Selective global font change?

I have a long Word document in which parts of the text are in TNR font and parts in Cambria. I need to get these two fonts reduced to one font, but the doc also has some symbol fonts etc here and there that I need to preserve. Is there a way to do a global *selective* font change? i.e. Can I specify that I want everything in TNR converted to Cambria, but *not* anything in another font? Doing a select-all and change to Cambria will change all my symbol fonts as well, of course.

Thanks -

WTP

OSX 10.9.3

Word for Mac 2011 14.1.0

Answer
Answer

Identify the style that is set in TNR, and change its font to Cambria.  Three clicks and you're done.  It really is that simple!

If you are a victim of a document in which the styles in use are random (or the whole document is in Normal style) then you need to use Find/Replace to selectively replace a font.

  1. Before you do that, change the styles in use to have Cambria as the font.  Otherwise subsequent editing of the document will cause TNR to keep coming back.
  2. Now bring up the Find/Replace dialog by going to the Edit menu and choosing Find>Advanced Find and Replace.  Sorry, the new ribbon-based search/replace mechanism is a cringeworthy usability disaster that actually left out the controls you will need.

▸ **Problems and tasks**:
[1] Answer these questions from the font-change thread:
(a) Which two fonts are mixed in the document?
(b) What version of Word does the poster list?
(c) Which menu is used to open the Find/Replace dialog?
[2] List every menu or menu command named in the font-change thread.
Work only from the font-change thread, without outside knowledge.

▸ **Source data**:
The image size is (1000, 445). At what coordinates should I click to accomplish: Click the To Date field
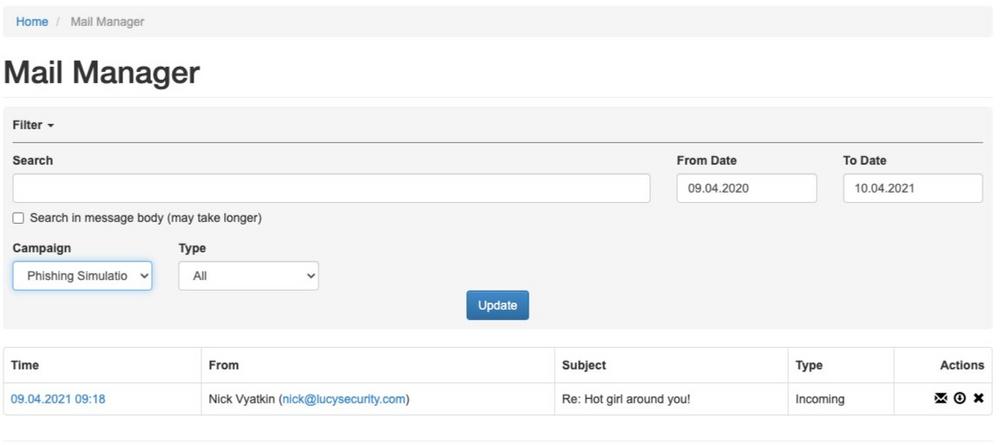click(913, 188)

▸ **Answers per task**:
[1]
(a) TNR and Cambria
(b) Word for Mac 2011 14.1.0
(c) The Edit menu

[2]
Edit
Find
Advanced Find and Replace